As summer ends, Globe Books brings you an advance look at some of the fall's biggest Canadian novels. This week, we present a passage from The Orenda, by Joseph Boyden.

Set in the fledgling New World of the mid-1600s, the place the original people call Turtle Island, The Orenda is a visceral portrait of life at a crossroads. Worlds collide in a story of blood and hope, suspicion and trust, hatred and love that comes to a head as the Jesuits and Huron join forces to face the Iroquois in a battle for the soul and soil of a new nation. In this passage, Christophe, a missionary travelling with Hurons, intending to convert them, contends with a new addition to their group.

* * * * *

We had magic before the crows came. Before the rise of the great villages they so roughly carved on the shores of our inland sea and named with words plucked from our tongues – Chicago, Toronto, Milwaukee, Ottawa – we had our own great villages on these same shores. And we understood our magic. We understood what the orenda implied.

But who is at fault when that recedes? It's tempting to place blame, though loss should never be weighed in this manner. Who, then, to blame for what we now witness, our children cutting their bodies to pieces or strangling themselves in the dark recesses of their homes or gulping your stinking drink until their bodies fail? But we get ahead of ourselves. This, on the surface, is the story of our past.

Once those crows flew over the great water from their old world to perch tired and frightened in the branches of ours, they saw that we had the orenda. We believed. Oh, did we believe. This is why the crows, at first, thought of us as little more than animals. We lived in a physical world that frightened them and hunted beasts they'd only had nightmares of, and we consumed the mystery that the crows were bred to fear. We breathed what they feared. But they watched intently, as crows are prone to do.

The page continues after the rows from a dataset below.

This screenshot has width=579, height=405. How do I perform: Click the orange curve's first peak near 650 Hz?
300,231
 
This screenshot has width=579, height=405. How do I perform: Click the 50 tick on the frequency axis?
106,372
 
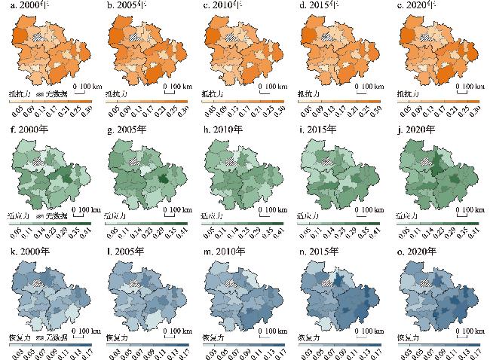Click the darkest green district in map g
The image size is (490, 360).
click(x=160, y=179)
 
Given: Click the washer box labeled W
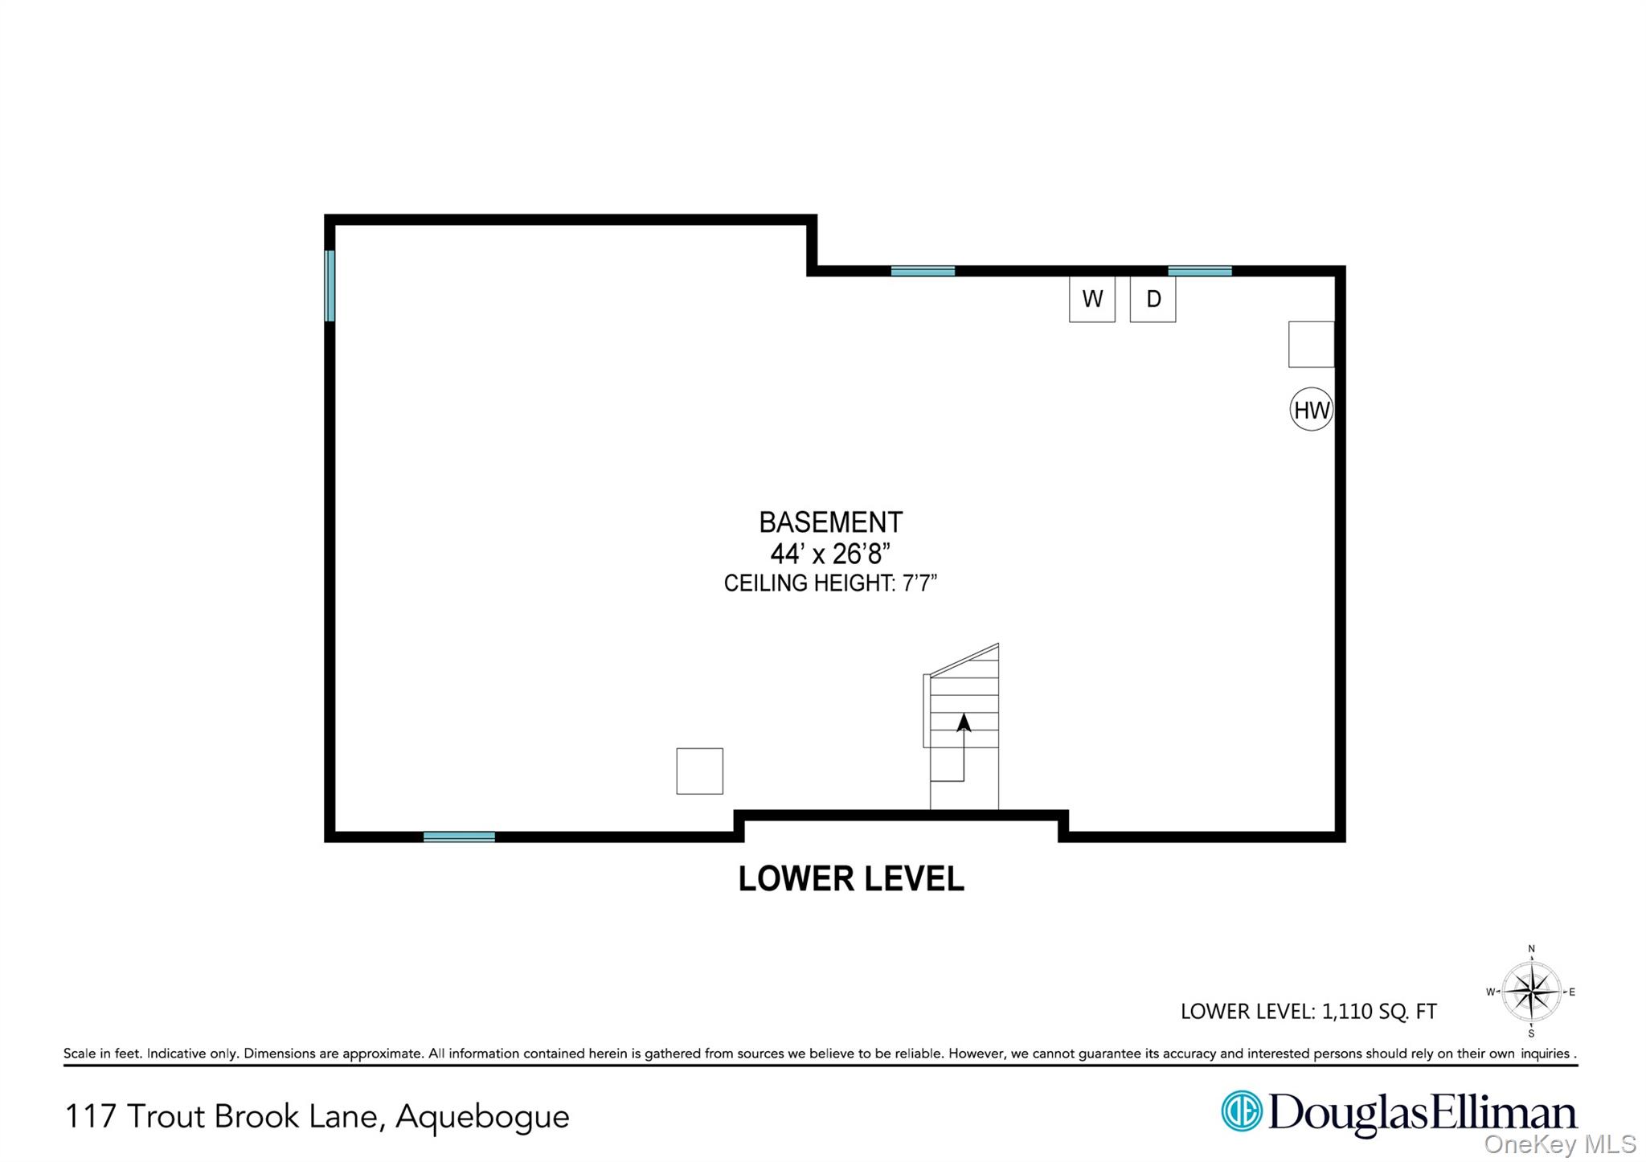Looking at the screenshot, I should tap(1091, 299).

And when they cawed that our magic was unclean, we laughed, took a little offence, even killed a few of them and pulled their feathers for our hair. We lived on. But that word, unclean, that word, somehow, like an illness, like its own magic, it began to grow. Very few of us saw that coming. So maybe this is the story of those few.

HUNTED

I awake. A few minutes, maybe, of troubled sleep. My teeth chatter so violently I can taste I've bitten my swollen tongue. Spitting red into the snow, I try to rise but my body's seized. The oldest Huron, their leader, who kept us walking all night around the big lake rather than across it because of some ridiculous dream, stands above me with a thorn club. The weight these men give their dreams will be the end of them.

Although I still know little of their language, I understand the words he whispers and force myself to roll over when the club swings toward me. The thorns bite into my back and the bile of curses that pour from my mouth make the Hurons convulse with laughter. I am sorry, Lord, to use Your name in vain.

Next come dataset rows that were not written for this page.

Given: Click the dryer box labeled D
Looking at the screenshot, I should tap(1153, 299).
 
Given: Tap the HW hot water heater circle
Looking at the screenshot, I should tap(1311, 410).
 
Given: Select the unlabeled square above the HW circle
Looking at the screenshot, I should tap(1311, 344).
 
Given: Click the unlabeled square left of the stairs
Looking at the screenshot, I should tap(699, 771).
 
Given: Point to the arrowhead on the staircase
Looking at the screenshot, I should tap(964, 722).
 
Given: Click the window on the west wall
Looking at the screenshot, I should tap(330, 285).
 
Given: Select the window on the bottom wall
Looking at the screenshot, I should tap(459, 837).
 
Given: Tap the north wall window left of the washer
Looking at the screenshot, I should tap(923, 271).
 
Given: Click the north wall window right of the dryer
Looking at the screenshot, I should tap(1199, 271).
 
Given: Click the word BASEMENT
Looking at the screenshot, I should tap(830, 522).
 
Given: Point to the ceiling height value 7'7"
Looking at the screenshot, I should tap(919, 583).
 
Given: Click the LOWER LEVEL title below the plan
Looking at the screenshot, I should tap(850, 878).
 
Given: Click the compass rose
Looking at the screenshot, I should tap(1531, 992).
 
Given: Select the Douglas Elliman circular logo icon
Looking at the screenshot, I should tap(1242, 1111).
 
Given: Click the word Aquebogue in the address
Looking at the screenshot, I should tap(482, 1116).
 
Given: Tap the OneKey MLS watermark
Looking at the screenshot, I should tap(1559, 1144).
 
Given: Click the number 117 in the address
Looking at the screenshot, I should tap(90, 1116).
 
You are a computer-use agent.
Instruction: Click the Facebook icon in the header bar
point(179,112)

They'd all be screaming with glee, pointing and holding their bellies, if we weren't being hunted. With a low sun rising and the air so cold, noise travels. They are clearly fed up with the young Iroquois girl who never stopped whimpering the entire night. Her face is swollen and, when I see her lying in the snow, I fear they killed her while I slept.

Not long ago, just before first light, we'd all paused to rest, the leader and his handful of hunters stopping as if they'd planned this in advance, the pack of them collapsing against one another for the heat. They whispered among themselves, and a couple glanced over at me. Although I couldn't decipher their rushed speech, I sensed they talked of leaving me here, probably with the girl, who at that moment sat with her back to a birch, staring as if in a dream. Or maybe they talked of killing us. We had slowed them down all night, and despite trying to walk quietly I'd stumbled in the dark through the thick brush and tripped over fallen trees buried in the snow. At one point I removed my snowshoes because they were so clumsy, but then sank up to my hips in the next steps, and one of the hunters had to pull me out, biting me hard on the face once he'd accomplished the deed.

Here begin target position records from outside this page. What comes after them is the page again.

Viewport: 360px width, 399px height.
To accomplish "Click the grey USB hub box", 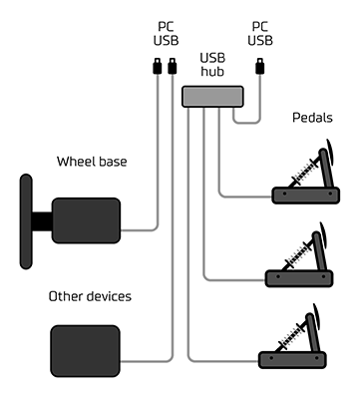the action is [212, 97].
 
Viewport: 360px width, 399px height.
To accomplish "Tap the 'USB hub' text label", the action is [212, 65].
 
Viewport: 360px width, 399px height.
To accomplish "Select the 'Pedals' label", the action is [312, 118].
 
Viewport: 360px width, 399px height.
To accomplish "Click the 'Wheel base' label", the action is [92, 162].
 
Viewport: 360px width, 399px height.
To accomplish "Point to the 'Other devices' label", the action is [90, 296].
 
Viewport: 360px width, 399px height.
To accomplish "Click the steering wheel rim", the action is [26, 221].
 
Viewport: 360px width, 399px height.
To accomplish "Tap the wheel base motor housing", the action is [86, 220].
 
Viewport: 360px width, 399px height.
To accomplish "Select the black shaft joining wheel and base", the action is [42, 221].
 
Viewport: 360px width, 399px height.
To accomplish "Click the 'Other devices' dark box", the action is [85, 351].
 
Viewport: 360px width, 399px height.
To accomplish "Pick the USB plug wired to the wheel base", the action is [157, 66].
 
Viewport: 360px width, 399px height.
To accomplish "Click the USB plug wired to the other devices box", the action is [173, 66].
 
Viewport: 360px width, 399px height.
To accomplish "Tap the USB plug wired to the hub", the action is [260, 66].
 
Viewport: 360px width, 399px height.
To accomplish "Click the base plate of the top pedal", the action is [306, 196].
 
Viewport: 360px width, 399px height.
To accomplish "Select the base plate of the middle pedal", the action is [299, 278].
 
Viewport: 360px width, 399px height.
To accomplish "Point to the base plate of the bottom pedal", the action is [292, 360].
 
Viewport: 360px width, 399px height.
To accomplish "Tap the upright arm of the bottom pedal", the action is [314, 332].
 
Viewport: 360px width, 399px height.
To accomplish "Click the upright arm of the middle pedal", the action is [321, 251].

Now the snow covering the lake glows the colour of a robin's egg as sunlight tries to break through cloud. If I live through this day I will always remember to pay attention to the tickle of dryness at the back of my throat at this moment, the feeling of a bad headache coming. I've just begun to walk to the girl to offer her comfort, if she's still alive, when a dog's howl breaks the silence, its excitement in picking up our scent making me want to throw up. Other dogs answer it. I forget how my toes have begun to blacken, that I've lost so much weight I can barely support my gaunt frame, that my chest has filled with a sickness that's turned my skin yellow.

I know dogs, though. As in my old world, they are one of the few things in this new one that bring me comfort. And this pack's still a long way away, their voices travelling easy in the frozen air. When I bend to help the girl up, I see the others have already disappeared into the shadows of trees and thick brush.

My terror of being left behind for those chasing me, who will make sure my death is slow and painful, is so powerful that I now weigh taking my own life. I know exactly what I must do. Asking Your divine mercy for this, I will strip naked and walk out onto the lake. I calculate how long all this will take. It's my second winter in the new world, after all, and my first one I witnessed the brutality of death by freezing. The first ten minutes, as the pack races closer and closer, will certainly be the most excruciating. My skin will at first feel as if it's on fire, like I'm being boiled in a pot. Only one thing is more painful than these early minutes of freezing, and it's the thawing out, every tendril of the body screaming for the agony to stop. But I won't have to worry about that. I will lie on the frozen lake and allow the boiling cold to consume me. After that handful of minutes the violent shaking won't even be noticed, but the sharp stabs of pain in the forehead will come, and they will travel deeper until it feels my brain is being prodded with fish spines. And when the dogs are within a few minutes of reaching me, I will suddenly begin to feel a warmth creeping. My body will continue its hard seizures, but my toes and fingers and testicles will stop burning. I will begin to feel a sense of, if not comfort, then relief, and my breathing will be very difficult and this will cause panic but that will slowly harden to resolve. And when the dogs are on the lake and racing toward me, jaws foaming and teeth bared, I will know that even this won't hurt anymore, my eyes frozen shut as I slip into a sleep that no one can awaken from. As the dogs circle me I will try to smile at them, baring my own teeth, too, and when they begin to eat me I won't feel myself being consumed but will, like You, Christ, give my body so that others might live.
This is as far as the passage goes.